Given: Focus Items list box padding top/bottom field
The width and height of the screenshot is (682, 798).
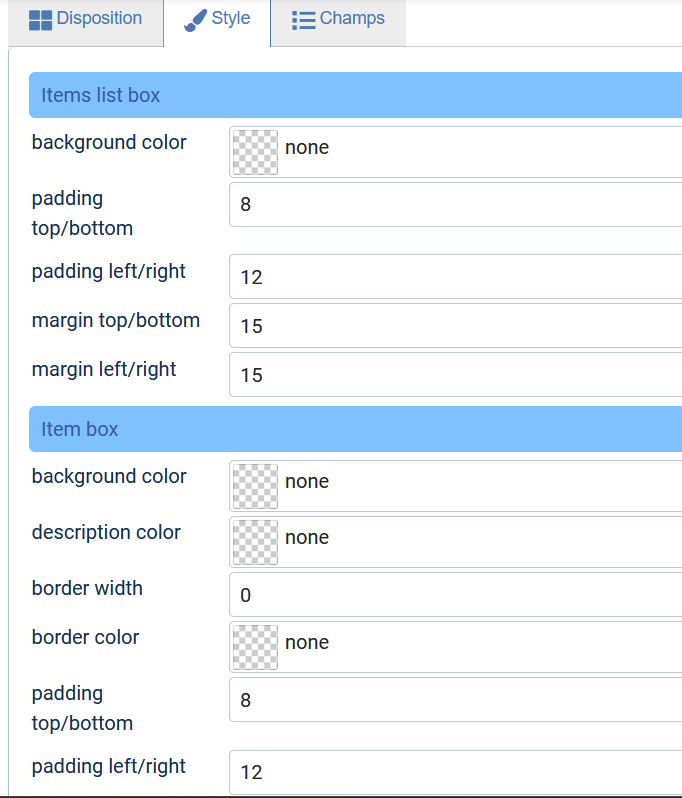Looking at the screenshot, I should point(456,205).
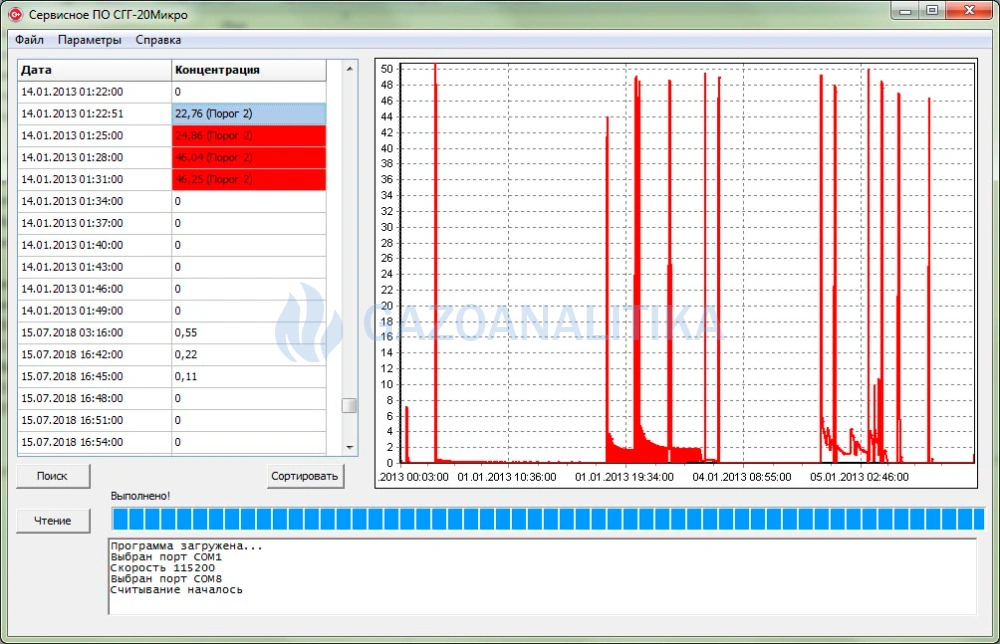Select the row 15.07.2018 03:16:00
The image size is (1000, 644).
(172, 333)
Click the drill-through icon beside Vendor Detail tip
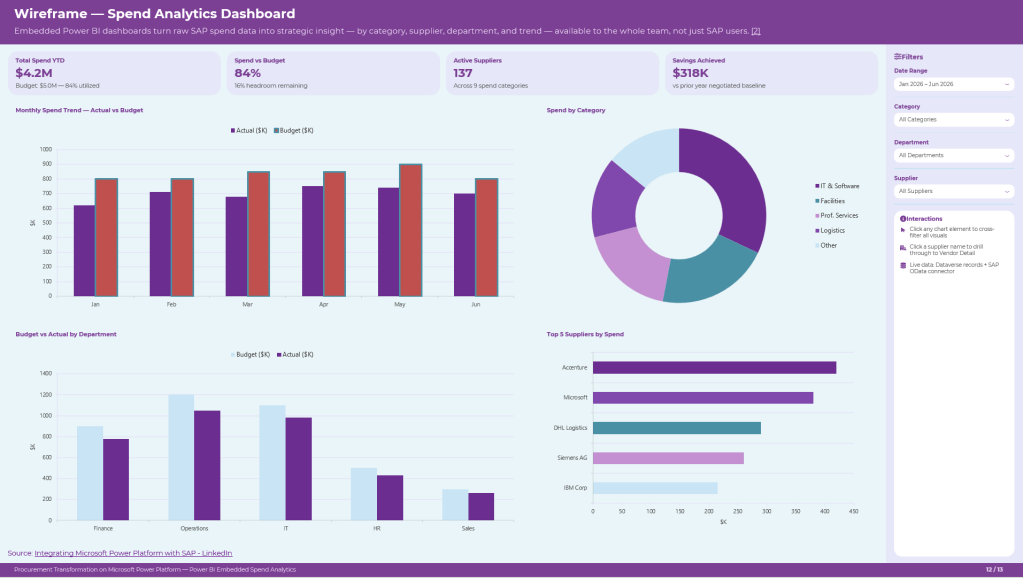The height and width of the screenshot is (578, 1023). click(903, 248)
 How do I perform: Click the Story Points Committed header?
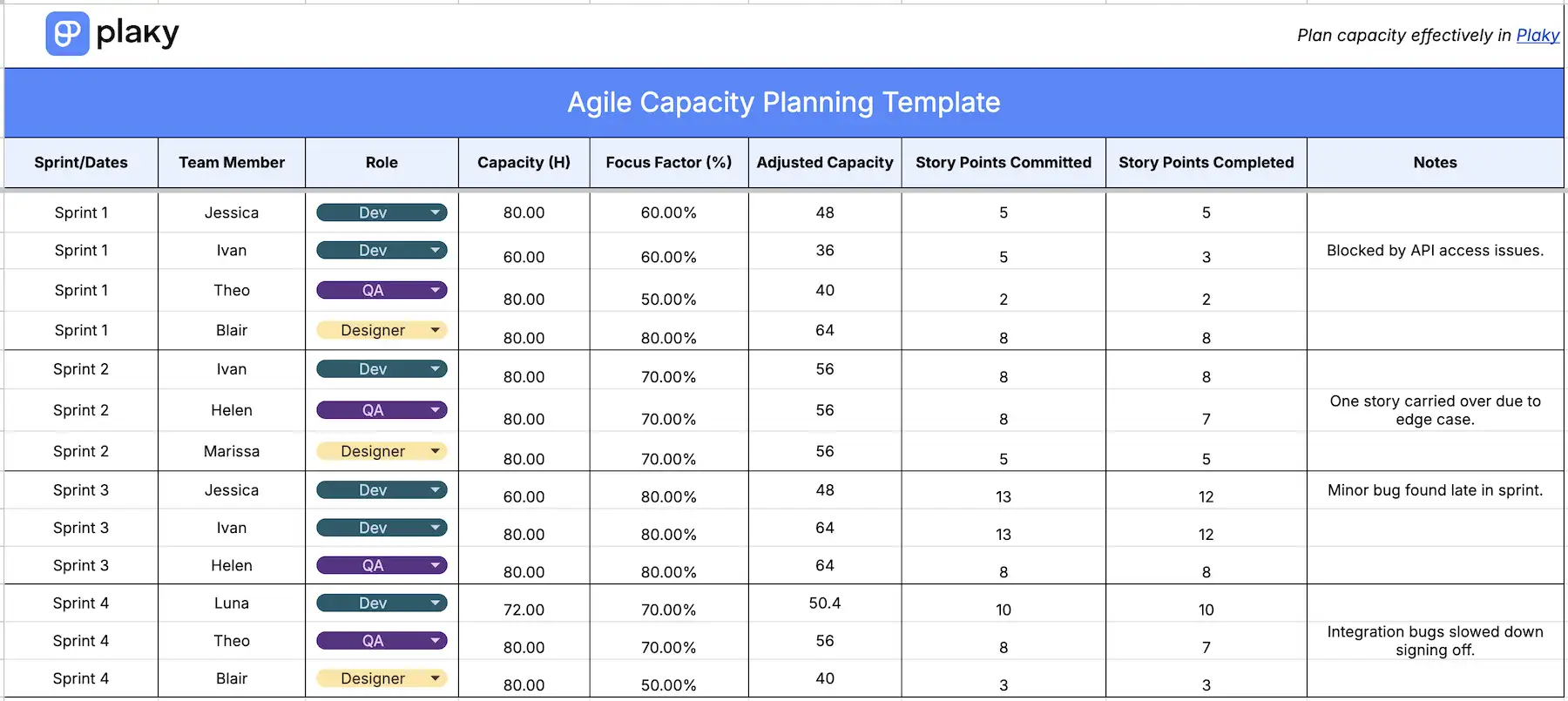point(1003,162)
○ ○ ○ ○ ○ ○ ○
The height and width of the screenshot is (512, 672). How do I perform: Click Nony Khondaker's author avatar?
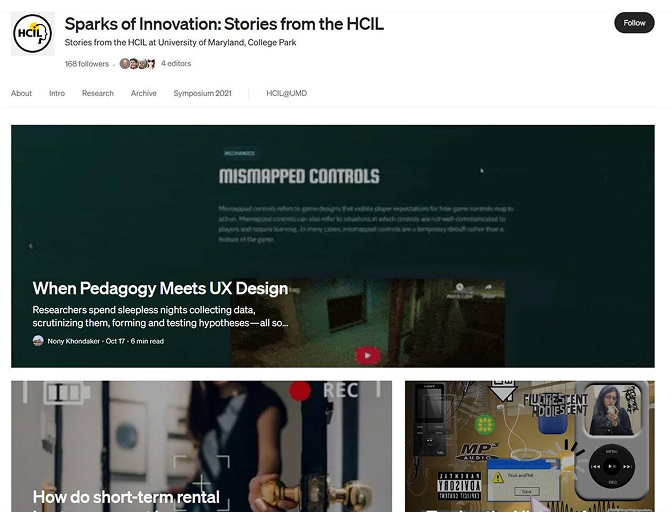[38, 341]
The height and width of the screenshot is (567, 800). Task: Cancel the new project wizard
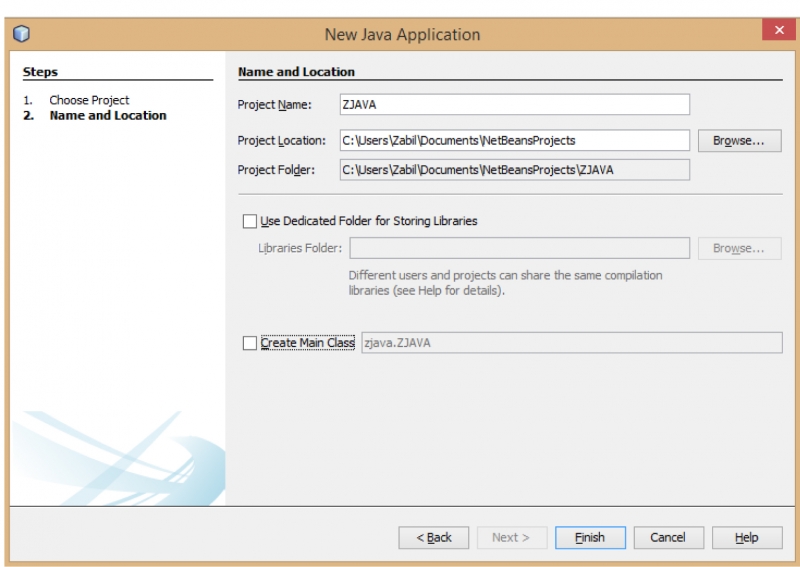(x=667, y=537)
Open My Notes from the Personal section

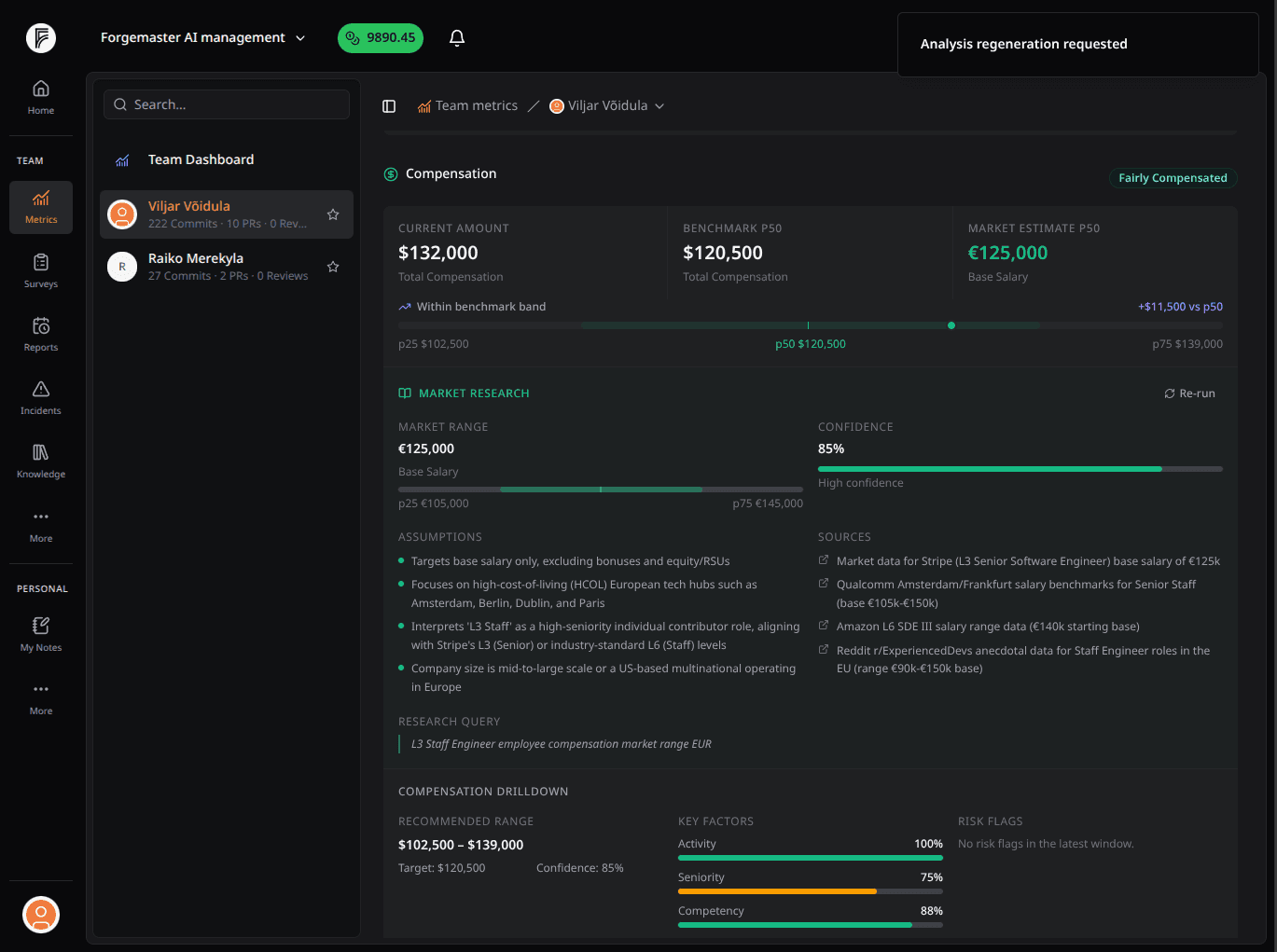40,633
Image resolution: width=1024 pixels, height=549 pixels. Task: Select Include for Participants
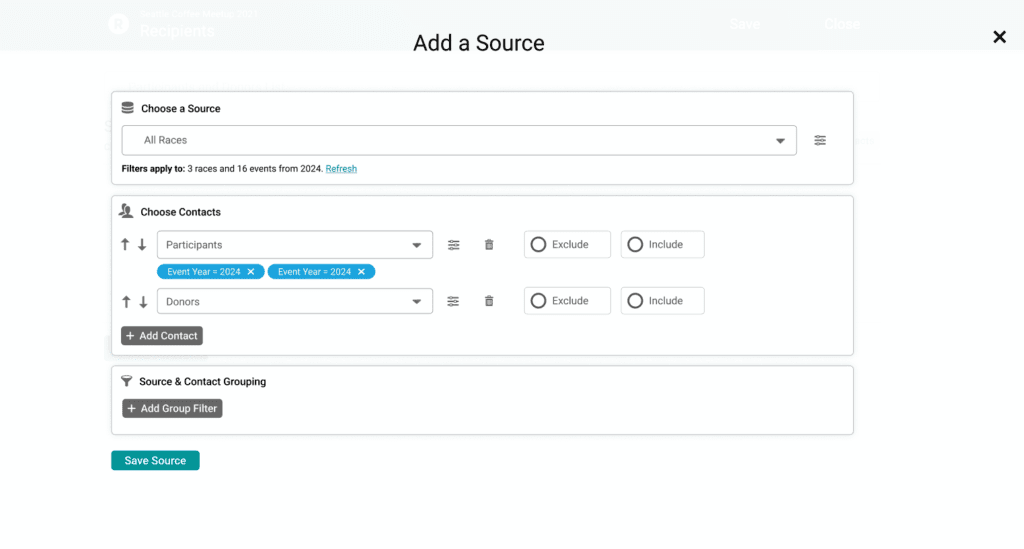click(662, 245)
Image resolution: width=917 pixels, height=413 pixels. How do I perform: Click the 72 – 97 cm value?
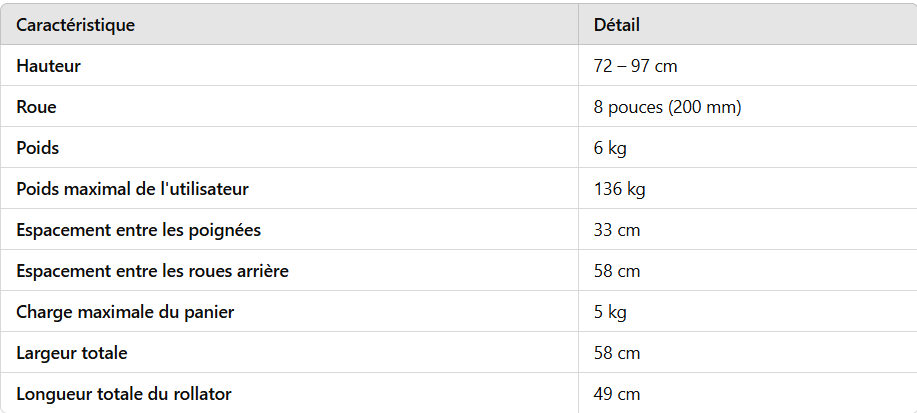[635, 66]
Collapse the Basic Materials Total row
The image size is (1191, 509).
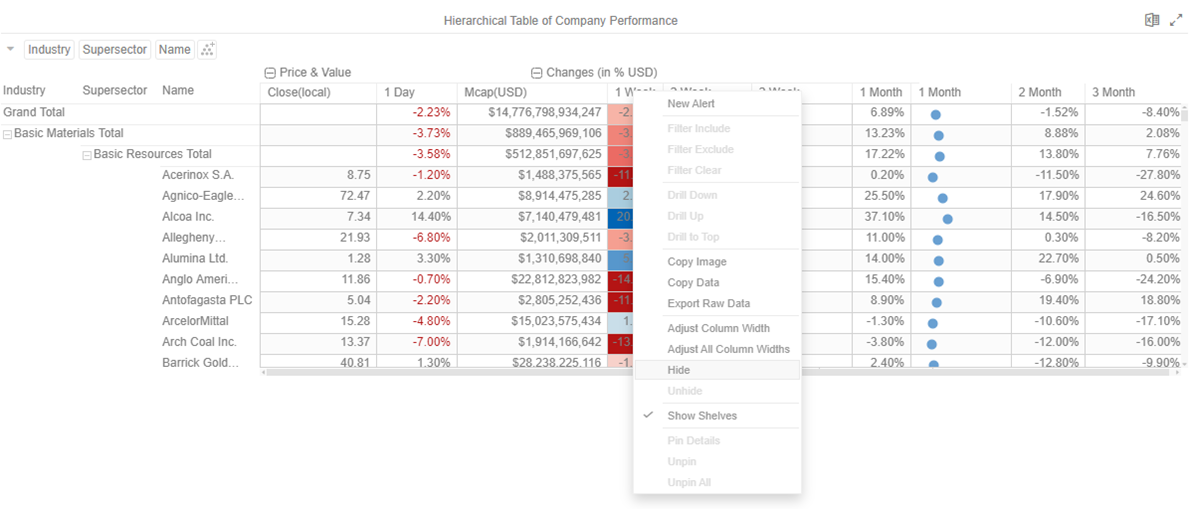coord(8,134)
○ ○ ○ ○ ○ ○ ○
▶ TRY IT:
Working from the data above, repeat exactly, and only, the lines that begin at the line containing "The height and width of the screenshot is (567, 800)." and stop after the line containing "Collapse the Basic Materials Total row"; pictures are not copied.

▶ ANSWER TO THIS TASK:
The height and width of the screenshot is (567, 800). Task: Cancel the new project wizard
(x=667, y=537)
Open My Notes from the Personal section

40,633
Image resolution: width=1024 pixels, height=549 pixels. Task: Select Include for Participants
click(662, 245)
Image resolution: width=917 pixels, height=413 pixels. How do I perform: Click the 72 – 97 cm value?
[635, 66]
Collapse the Basic Materials Total row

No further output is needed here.